Overview

The overall pipeline of our Multi-modal Video Generation Model. There are two possible applications: 1) generate a multi-modal video given a text prompt; 2) generate a multi-modal video based on an RGB-only image/video input.

Motivation

Recent video generation models have emerged as strong world foundation models, acting as virtual environments where physical AI can grow and learn. They generate high quality RGB videos that serve as the visual representation of the world.

However, generating RGB alone is not enough. If we want a world model that truly mimics our real world, it should generate additional modalities, such as depth, that capture underlying geometry and physical structure.

In this project, we consider the task of joint multimodal generation:
Given an RGB video input and/or a text prompt, the model should jointly generate:

An RGB sequence
A depth sequence

These sequences should be physically plausible and mutually coherent: the depth should explain the RGB, and the RGB should be consistent with the implied 3D structure.

We specifically aim for joint generation within a single model, rather than first generating RGB video and then running a separate RGB-conditioned depth model. A unified model that generates both appearance and geometry encourages a shared, geometry-aware representation of the world.

Architecture

We build on NVIDIA’s Cosmos Diffusion-based World Foundation Models, with the following architecture:

The Cosmos video encoder model. The model consists of multiple stacked 3D convolutional modules and causal attention modules.

The Cosmos latent diffusion model. It consists of multiple stacked self-attention and cross-attention and MLP layers for one step of denoising.

Method

Our method mainly consists of 2 stages:

Training the Cosmos video tokenizer to additionally encode depth information
Training the diffusion transformer to generate tokens that can be decoded into RGBD videos

Stage 1 Autoencoder Training

Stage 1 training pipeline. The snow mark represents frozen modules and fire mark represents modules to be trained.

We add one input channel and one output channel to the video tokenizer to process depth. The tokenizer is then trained with paired RGB-D videos from synthetic datasets, using affine-invariant disparity(normalized to a median of 0 and mean deviation of 0.5). Apart from standard reconstruction losses used in AE training, we also adopt a distillation loss to align our RGBD latent space with the original RGB latent space. This is so that we can preserve diffusion priors from the original Cosmos video generation model.

Stage 2: Diffusion Model Training

Stage 2 training pipeline. We freeze the RGBD encoder we trained in stage 1. Only the latent diffusion model is being trained.

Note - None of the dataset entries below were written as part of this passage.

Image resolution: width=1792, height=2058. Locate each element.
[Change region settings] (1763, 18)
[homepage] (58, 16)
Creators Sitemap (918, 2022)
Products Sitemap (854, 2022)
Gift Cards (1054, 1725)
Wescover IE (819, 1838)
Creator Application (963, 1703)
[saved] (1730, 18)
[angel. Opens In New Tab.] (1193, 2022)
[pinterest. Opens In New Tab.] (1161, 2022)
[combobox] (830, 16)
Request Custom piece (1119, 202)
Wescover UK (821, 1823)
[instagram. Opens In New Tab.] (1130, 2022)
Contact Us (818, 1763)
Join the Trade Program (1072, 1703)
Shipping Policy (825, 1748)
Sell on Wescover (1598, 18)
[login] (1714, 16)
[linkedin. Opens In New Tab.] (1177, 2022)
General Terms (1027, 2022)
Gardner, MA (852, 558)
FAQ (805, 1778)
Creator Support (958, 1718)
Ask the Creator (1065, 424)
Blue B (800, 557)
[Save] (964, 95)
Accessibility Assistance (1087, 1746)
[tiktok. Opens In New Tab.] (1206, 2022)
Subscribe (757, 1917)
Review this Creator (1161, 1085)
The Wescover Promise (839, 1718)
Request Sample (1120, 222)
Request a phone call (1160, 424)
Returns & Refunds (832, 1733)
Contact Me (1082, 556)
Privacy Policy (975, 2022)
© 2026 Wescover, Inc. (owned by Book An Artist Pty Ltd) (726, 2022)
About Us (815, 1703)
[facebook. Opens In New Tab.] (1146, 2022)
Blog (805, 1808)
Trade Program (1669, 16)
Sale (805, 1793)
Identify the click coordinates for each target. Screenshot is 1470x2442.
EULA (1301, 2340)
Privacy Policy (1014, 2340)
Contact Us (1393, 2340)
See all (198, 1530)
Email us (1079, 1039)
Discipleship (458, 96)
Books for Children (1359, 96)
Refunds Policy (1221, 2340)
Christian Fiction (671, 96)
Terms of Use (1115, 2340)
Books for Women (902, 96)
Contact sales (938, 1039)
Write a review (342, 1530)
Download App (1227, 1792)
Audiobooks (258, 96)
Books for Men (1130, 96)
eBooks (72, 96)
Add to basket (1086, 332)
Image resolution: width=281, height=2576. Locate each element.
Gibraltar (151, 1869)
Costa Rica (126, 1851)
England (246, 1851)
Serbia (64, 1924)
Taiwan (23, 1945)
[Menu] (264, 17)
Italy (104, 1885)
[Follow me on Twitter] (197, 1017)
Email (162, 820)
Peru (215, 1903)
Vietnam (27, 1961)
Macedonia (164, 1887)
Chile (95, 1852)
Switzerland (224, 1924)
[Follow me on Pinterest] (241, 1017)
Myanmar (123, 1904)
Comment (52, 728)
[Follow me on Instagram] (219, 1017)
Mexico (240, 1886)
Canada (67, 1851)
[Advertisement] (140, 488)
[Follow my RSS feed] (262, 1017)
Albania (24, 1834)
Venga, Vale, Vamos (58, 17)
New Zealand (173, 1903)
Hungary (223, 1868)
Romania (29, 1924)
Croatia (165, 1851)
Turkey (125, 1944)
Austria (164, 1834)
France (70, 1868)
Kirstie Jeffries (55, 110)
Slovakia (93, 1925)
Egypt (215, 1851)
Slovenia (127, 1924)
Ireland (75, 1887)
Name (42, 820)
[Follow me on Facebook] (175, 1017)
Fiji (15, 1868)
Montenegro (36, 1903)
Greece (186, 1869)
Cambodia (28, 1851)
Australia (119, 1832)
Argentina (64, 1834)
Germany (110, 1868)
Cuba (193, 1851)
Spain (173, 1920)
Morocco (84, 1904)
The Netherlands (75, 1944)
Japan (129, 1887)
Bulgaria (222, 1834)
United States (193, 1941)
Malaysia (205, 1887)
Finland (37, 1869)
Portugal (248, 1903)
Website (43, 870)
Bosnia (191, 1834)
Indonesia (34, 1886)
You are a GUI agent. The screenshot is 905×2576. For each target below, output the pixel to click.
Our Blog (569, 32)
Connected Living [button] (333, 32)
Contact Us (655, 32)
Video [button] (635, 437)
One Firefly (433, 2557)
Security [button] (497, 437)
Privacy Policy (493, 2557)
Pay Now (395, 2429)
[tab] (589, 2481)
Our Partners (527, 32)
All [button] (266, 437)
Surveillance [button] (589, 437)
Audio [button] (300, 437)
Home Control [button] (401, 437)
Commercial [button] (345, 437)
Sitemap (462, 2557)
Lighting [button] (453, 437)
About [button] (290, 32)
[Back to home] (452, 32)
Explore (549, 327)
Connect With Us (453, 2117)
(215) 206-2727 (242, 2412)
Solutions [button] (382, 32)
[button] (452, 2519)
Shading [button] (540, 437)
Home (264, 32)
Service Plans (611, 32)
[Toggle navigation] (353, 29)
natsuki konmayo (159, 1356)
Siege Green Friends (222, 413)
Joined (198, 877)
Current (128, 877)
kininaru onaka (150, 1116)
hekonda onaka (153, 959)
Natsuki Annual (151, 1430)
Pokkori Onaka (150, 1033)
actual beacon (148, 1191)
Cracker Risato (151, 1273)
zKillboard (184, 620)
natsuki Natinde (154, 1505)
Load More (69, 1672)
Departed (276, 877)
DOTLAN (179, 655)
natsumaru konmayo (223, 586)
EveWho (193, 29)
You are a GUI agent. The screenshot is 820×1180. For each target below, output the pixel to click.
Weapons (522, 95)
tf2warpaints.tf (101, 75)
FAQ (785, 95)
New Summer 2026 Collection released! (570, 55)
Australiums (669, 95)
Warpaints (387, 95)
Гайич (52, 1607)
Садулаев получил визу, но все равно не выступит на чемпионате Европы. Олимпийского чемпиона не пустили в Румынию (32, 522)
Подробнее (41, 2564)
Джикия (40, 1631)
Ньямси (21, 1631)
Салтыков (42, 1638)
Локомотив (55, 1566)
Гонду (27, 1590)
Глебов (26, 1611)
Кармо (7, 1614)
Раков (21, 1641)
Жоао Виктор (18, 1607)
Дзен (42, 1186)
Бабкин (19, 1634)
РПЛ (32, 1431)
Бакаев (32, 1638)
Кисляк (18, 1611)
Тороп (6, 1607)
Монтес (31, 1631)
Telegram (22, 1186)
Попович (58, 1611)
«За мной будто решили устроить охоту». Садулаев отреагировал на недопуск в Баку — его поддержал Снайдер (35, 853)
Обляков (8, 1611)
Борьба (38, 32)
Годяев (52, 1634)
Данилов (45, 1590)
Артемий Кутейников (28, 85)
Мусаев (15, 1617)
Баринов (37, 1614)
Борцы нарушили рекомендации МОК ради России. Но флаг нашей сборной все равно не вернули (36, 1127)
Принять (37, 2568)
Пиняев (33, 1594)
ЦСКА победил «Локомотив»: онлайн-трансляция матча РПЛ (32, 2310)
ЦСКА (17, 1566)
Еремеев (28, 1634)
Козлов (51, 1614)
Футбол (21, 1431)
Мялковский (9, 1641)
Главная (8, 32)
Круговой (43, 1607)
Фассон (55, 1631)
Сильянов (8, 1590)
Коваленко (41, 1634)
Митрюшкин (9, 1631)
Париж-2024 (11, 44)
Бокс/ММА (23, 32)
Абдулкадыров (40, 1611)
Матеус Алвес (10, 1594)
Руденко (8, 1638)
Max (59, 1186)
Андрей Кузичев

In stage 2 we plan on training the diffusion transformer with paired RGBD videos. Before training, we will also curate more video datasets, not only including synthetic datasets but also pseudo-labelled real datasets, and generate text captions for training.

Results

Currently, we only have results from the first stage of our method, i.e. RGBD autoencoder reconstruction results. For every sample shown, the left side is the input RGB and depth videos, and the right side is the reconstructed RGB and depth videos.

Reconstruction sample 1

Reconstruction sample 2

Reconstruction sample 3

Reconstruction sample 4

Conclusion & Future Work

As seen in the results, we yielded reasonable reconstructions and showed that Cosmos’s latent space can, in principle, support depth. However, fine details and sharp boundaries were consistently degraded, highlighting the difficulty of naïvely packing RGB and depth into a single, capacity-limited latent space.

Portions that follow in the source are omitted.